Lines in which "computer" appears should be pulled from the data below.

▶ _Extracted records_
————

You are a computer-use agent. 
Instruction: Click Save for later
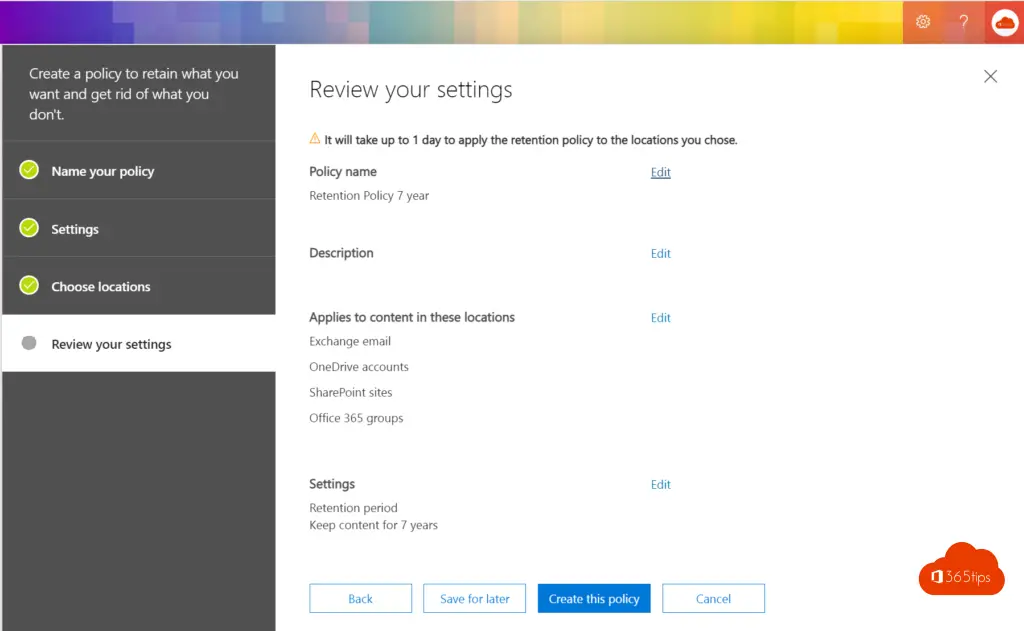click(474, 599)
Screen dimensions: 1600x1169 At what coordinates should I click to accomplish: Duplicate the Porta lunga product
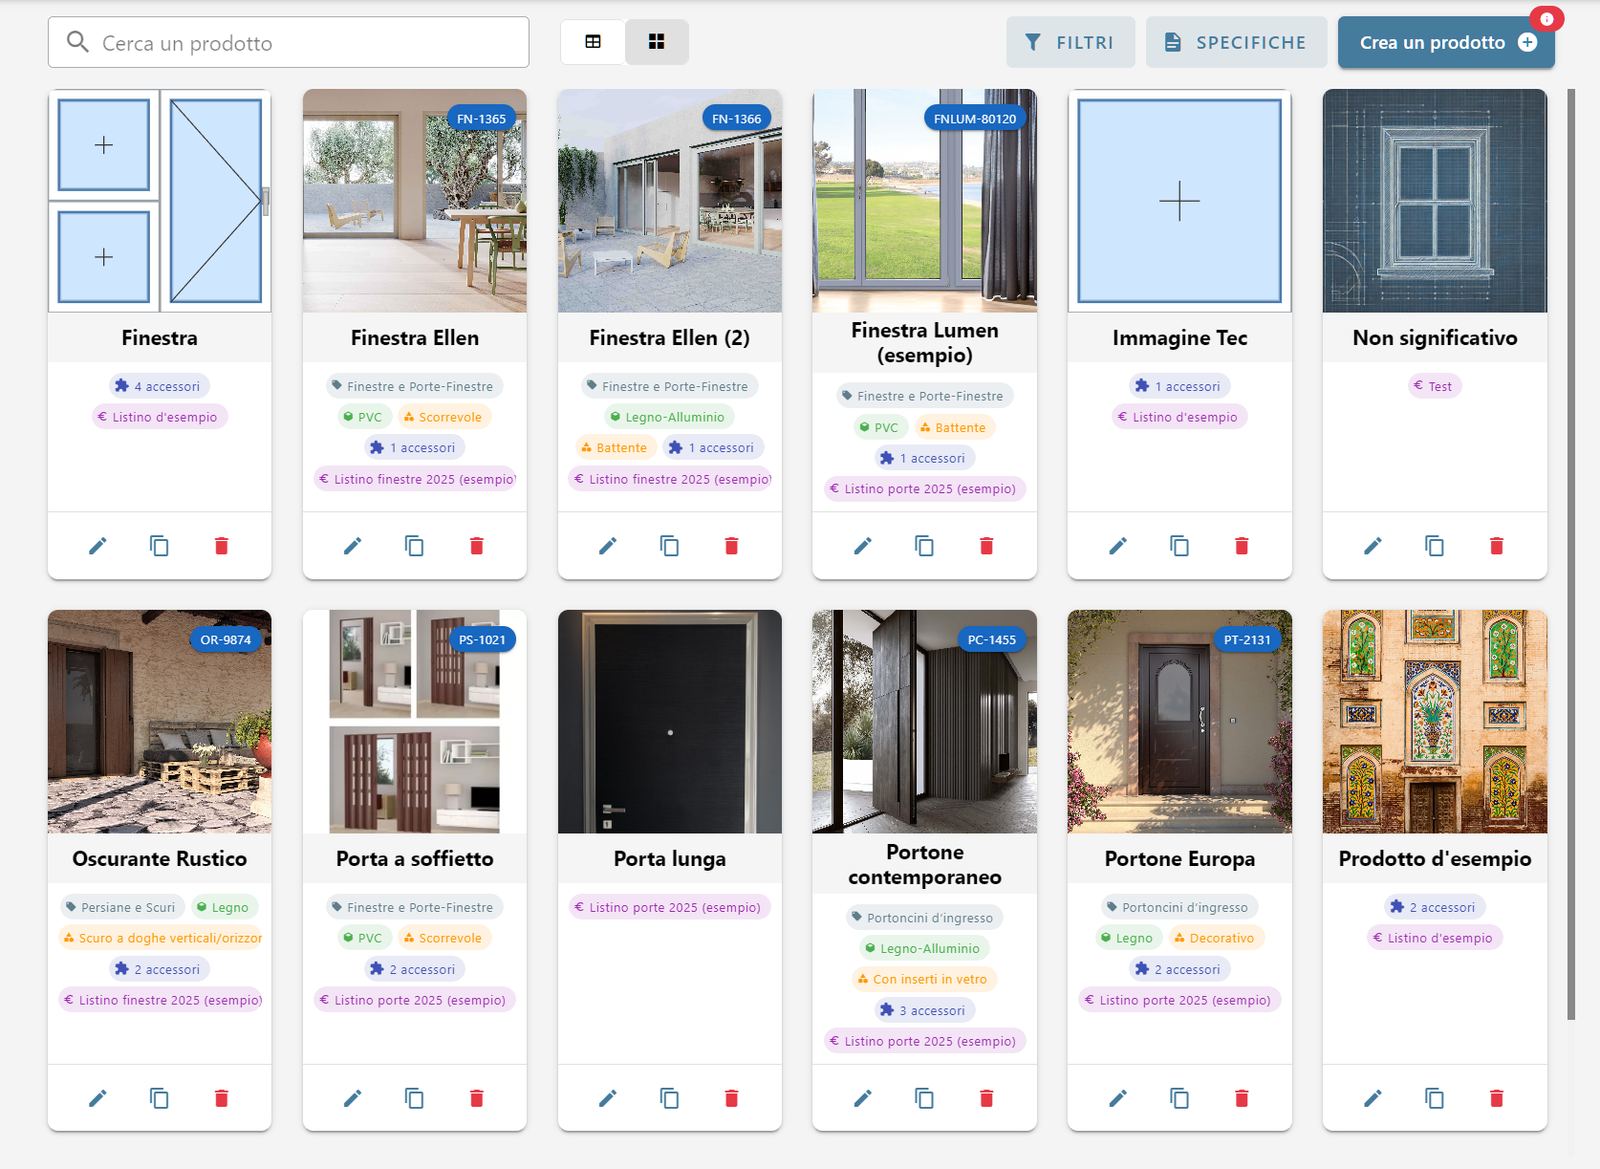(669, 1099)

————

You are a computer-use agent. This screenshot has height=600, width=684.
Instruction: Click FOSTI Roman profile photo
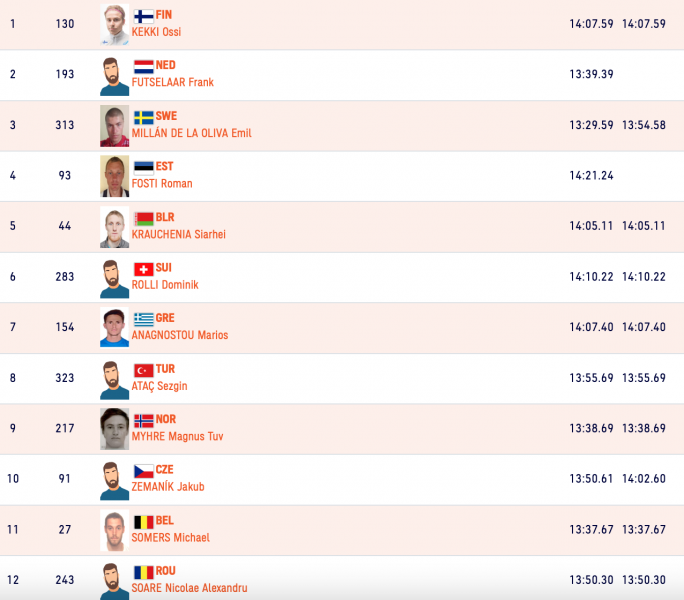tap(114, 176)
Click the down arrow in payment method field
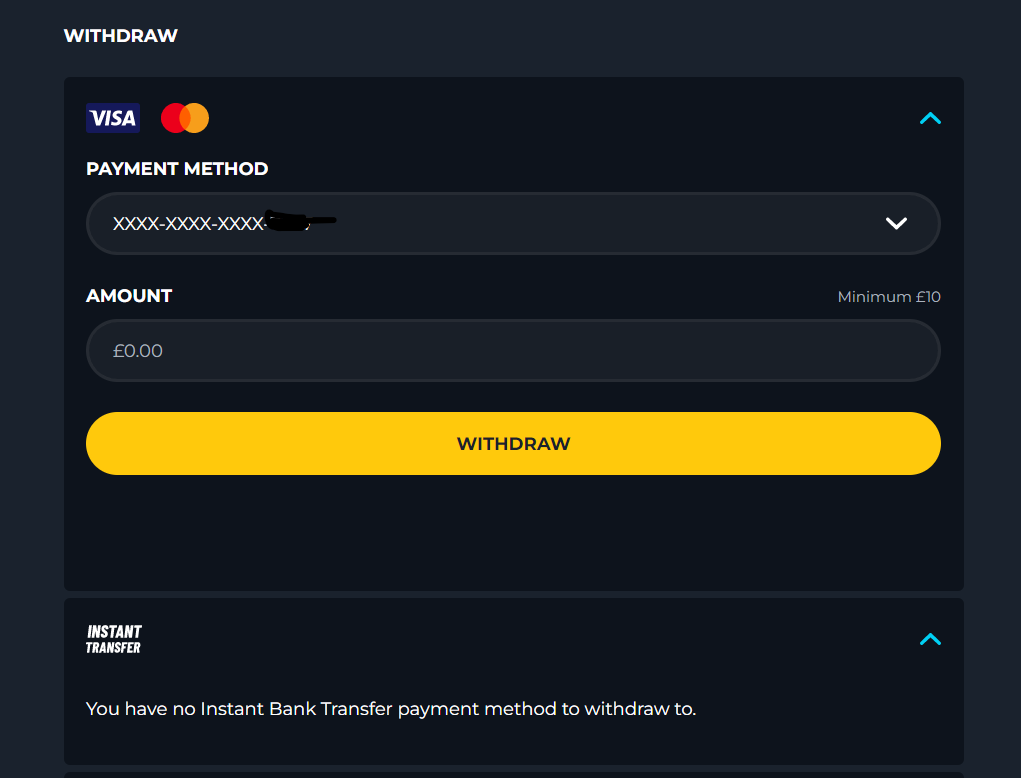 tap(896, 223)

————

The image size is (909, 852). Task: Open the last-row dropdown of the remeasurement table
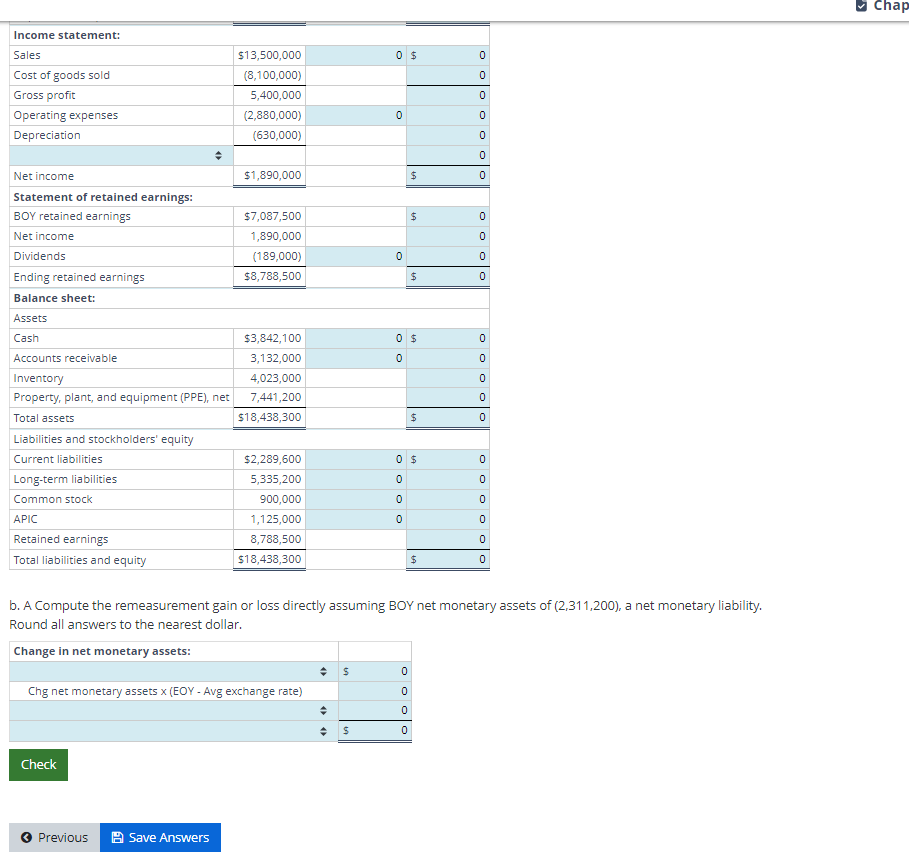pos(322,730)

————

▶ _Final answer_
You are a computer-use agent. 
You are a computer-use agent. This screenshot has height=600, width=684.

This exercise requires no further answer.